• _Given problem_
According to the article on John Shelby Spong's retirement, where will he begin a lectureship on Feb. 1?

• _Text block_
((
Hero or Heretic, Spong Won't Be Forgotten

Episcopal News Service. January 13, 2000 [2000-010]

Ed Stannard, Editor of Episcopal Life, the church's national monthly newspaper

(Episcopal Life) No, he's not riding into the sunset, and he will not go gentle into that good night.

John Shelby Spong is retiring as bishop of the Diocese of Newark at the end of January, but he's not likely to cease being a lightning rod for controversy.

Like everything else he says and does, that will elicit both gratitude and apoplexy from Episcopalians.

Spong, bishop of Newark since 1976, and the most senior diocesan bishop in the church, will begin a lectureship at Harvard University on Feb. 1. Just as his lectures in Newark have later been published as books challenging the Virgin Birth, Jesus' physical resurrection and other doctrines, so too will his work at Harvard.

As his tenure as diocesan bishop draws to a close, the spotlight focused on him is likely to dim. But it is difficult to imagine someone else taking his place as the most controversial bishop of the late 20th century.

Spong sees his most significant legacy as helping to develop "a theologically and biblically literate laity," by translating the work of academics into the language of the non-scholar. That work either brings Christian belief into the 21st century or denies it altogether, depending on who is reviewing it. "I would guess, though, that some of my theological suggestions and questions will not seem so radical in 10 years," says Spong.

His other legacy, that of leading the effort to bring gays and lesbians into the church's full sacramental life, is pretty much complete, he says, despite the controversy that still rages in the church and throughout the Anglican Communion.

"I think that's a battle that's won," says Spong, even though "it doesn't feel like it all the time."

Spong's 23 years as bishop has been marked by some of the most notorious events in the recent history of the Episcopal Church, including:

  • The ordination of the first openly gay priest in the church, Robert Williams, who later denounced monogamy and was fired by Spong from his post as director of The Oasis, a ministry to gays.
))
• _Collected material_
((
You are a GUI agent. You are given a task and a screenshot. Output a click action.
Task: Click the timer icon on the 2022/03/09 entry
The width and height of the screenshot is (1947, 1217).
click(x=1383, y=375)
))
• _Result for this task_
At Harvard University.